== EXERCISE OBJECTIVE ==
Switch "GUI agent" to "UI agent" throughout the records below, and leave every other line and character as it is.

(Data listing)
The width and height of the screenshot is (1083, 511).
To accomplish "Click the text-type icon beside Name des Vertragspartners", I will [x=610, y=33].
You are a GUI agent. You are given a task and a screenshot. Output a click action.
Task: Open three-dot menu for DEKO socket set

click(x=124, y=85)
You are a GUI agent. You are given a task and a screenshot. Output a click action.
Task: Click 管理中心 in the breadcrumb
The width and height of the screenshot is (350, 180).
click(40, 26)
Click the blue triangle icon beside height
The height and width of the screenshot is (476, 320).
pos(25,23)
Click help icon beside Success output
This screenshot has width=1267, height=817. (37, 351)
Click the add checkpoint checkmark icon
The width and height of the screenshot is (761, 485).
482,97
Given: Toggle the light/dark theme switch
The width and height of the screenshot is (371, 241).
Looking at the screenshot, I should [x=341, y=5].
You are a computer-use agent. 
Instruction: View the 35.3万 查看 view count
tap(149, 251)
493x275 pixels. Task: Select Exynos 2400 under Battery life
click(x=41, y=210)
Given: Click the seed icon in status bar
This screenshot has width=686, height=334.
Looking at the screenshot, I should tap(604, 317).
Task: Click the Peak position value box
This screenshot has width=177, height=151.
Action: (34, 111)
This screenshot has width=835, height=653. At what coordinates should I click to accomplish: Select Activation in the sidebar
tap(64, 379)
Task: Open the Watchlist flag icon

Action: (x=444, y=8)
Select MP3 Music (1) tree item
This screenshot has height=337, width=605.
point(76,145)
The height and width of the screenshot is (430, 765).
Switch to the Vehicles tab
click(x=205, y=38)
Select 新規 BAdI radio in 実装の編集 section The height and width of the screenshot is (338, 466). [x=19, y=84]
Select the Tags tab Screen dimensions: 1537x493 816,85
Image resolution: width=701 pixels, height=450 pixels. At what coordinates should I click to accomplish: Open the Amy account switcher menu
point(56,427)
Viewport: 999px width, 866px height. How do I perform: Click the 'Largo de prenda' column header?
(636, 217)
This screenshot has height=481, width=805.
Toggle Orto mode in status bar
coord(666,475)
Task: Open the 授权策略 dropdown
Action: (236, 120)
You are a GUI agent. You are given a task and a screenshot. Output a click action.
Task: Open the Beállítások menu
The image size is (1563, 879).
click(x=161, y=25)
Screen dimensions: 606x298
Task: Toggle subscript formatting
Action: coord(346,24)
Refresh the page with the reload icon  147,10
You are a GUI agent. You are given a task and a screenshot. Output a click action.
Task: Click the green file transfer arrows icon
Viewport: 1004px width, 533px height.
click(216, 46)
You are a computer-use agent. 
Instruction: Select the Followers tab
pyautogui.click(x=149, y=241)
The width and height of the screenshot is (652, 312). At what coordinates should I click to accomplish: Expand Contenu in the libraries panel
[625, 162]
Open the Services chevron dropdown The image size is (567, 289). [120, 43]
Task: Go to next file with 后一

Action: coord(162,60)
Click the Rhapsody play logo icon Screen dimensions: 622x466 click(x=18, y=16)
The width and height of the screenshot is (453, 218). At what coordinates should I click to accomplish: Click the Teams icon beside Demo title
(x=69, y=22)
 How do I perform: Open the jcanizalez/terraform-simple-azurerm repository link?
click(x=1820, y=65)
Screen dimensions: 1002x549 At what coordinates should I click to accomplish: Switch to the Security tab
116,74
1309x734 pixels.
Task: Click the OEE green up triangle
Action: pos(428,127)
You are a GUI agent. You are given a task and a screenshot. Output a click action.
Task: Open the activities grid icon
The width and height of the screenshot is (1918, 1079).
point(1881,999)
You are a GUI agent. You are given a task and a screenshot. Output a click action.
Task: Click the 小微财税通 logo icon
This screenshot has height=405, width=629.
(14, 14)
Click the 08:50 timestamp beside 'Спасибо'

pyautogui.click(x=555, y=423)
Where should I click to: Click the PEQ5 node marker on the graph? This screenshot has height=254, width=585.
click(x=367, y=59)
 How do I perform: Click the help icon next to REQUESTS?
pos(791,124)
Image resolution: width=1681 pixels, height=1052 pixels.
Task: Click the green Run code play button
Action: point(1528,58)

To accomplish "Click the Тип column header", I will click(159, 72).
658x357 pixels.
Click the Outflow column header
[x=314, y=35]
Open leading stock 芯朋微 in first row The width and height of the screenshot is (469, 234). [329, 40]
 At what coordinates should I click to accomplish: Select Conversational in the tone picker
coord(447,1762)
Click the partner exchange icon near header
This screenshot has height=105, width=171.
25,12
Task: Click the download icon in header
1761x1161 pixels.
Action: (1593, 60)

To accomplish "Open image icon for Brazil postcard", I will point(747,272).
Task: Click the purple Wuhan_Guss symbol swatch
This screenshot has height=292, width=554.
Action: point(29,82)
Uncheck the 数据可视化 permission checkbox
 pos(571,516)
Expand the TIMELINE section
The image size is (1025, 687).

== EXERCISE ANSWER ==
The width and height of the screenshot is (1083, 511).
To accomplish "Click the text-type icon beside Name des Vertragspartners", I will [x=610, y=33].
You are a UI agent. You are given a task and a screenshot. Output a click action.
Task: Open three-dot menu for DEKO socket set

click(x=124, y=85)
You are a UI agent. You are given a task and a screenshot. Output a click action.
Task: Click 管理中心 in the breadcrumb
The width and height of the screenshot is (350, 180).
click(40, 26)
Click the blue triangle icon beside height
The height and width of the screenshot is (476, 320).
pos(25,23)
Click help icon beside Success output
This screenshot has width=1267, height=817. (37, 351)
Click the add checkpoint checkmark icon
The width and height of the screenshot is (761, 485).
482,97
Given: Toggle the light/dark theme switch
The width and height of the screenshot is (371, 241).
Looking at the screenshot, I should [x=341, y=5].
You are a computer-use agent. 
Instruction: View the 35.3万 查看 view count
tap(149, 251)
493x275 pixels. Task: Select Exynos 2400 under Battery life
click(x=41, y=210)
Given: Click the seed icon in status bar
This screenshot has width=686, height=334.
Looking at the screenshot, I should tap(604, 317).
Task: Click the Peak position value box
This screenshot has width=177, height=151.
Action: (34, 111)
This screenshot has width=835, height=653. At what coordinates should I click to accomplish: Select Activation in the sidebar
tap(64, 379)
Task: Open the Watchlist flag icon

Action: (x=444, y=8)
Select MP3 Music (1) tree item
This screenshot has height=337, width=605.
point(76,145)
The height and width of the screenshot is (430, 765).
Switch to the Vehicles tab
click(x=205, y=38)
Select 新規 BAdI radio in 実装の編集 section The height and width of the screenshot is (338, 466). [x=19, y=84]
Select the Tags tab Screen dimensions: 1537x493 816,85
Image resolution: width=701 pixels, height=450 pixels. At what coordinates should I click to accomplish: Open the Amy account switcher menu
point(56,427)
Viewport: 999px width, 866px height. How do I perform: Click the 'Largo de prenda' column header?
(636, 217)
This screenshot has height=481, width=805.
Toggle Orto mode in status bar
coord(666,475)
Task: Open the 授权策略 dropdown
Action: (236, 120)
You are a UI agent. You are given a task and a screenshot. Output a click action.
Task: Open the Beállítások menu
The image size is (1563, 879).
click(x=161, y=25)
Screen dimensions: 606x298
Task: Toggle subscript formatting
Action: coord(346,24)
Refresh the page with the reload icon  147,10
You are a UI agent. You are given a task and a screenshot. Output a click action.
Task: Click the green file transfer arrows icon
Viewport: 1004px width, 533px height.
click(216, 46)
You are a computer-use agent. 
Instruction: Select the Followers tab
pyautogui.click(x=149, y=241)
The width and height of the screenshot is (652, 312). At what coordinates should I click to accomplish: Expand Contenu in the libraries panel
[625, 162]
Open the Services chevron dropdown The image size is (567, 289). [120, 43]
Task: Go to next file with 后一

Action: coord(162,60)
Click the Rhapsody play logo icon Screen dimensions: 622x466 click(x=18, y=16)
The width and height of the screenshot is (453, 218). At what coordinates should I click to accomplish: Click the Teams icon beside Demo title
(x=69, y=22)
 How do I perform: Open the jcanizalez/terraform-simple-azurerm repository link?
click(x=1820, y=65)
Screen dimensions: 1002x549 At what coordinates should I click to accomplish: Switch to the Security tab
116,74
1309x734 pixels.
Task: Click the OEE green up triangle
Action: pos(428,127)
You are a UI agent. You are given a task and a screenshot. Output a click action.
Task: Open the activities grid icon
The width and height of the screenshot is (1918, 1079).
point(1881,999)
You are a UI agent. You are given a task and a screenshot. Output a click action.
Task: Click the 小微财税通 logo icon
This screenshot has height=405, width=629.
(14, 14)
Click the 08:50 timestamp beside 'Спасибо'

pyautogui.click(x=555, y=423)
Where should I click to: Click the PEQ5 node marker on the graph? This screenshot has height=254, width=585.
click(x=367, y=59)
 How do I perform: Click the help icon next to REQUESTS?
pos(791,124)
Image resolution: width=1681 pixels, height=1052 pixels.
Task: Click the green Run code play button
Action: point(1528,58)

To accomplish "Click the Тип column header", I will click(159, 72).
658x357 pixels.
Click the Outflow column header
[x=314, y=35]
Open leading stock 芯朋微 in first row The width and height of the screenshot is (469, 234). [329, 40]
 At what coordinates should I click to accomplish: Select Conversational in the tone picker
coord(447,1762)
Click the partner exchange icon near header
This screenshot has height=105, width=171.
25,12
Task: Click the download icon in header
1761x1161 pixels.
Action: (1593, 60)

To accomplish "Open image icon for Brazil postcard", I will point(747,272).
Task: Click the purple Wuhan_Guss symbol swatch
This screenshot has height=292, width=554.
Action: point(29,82)
Uncheck the 数据可视化 permission checkbox
 pos(571,516)
Expand the TIMELINE section
The image size is (1025, 687).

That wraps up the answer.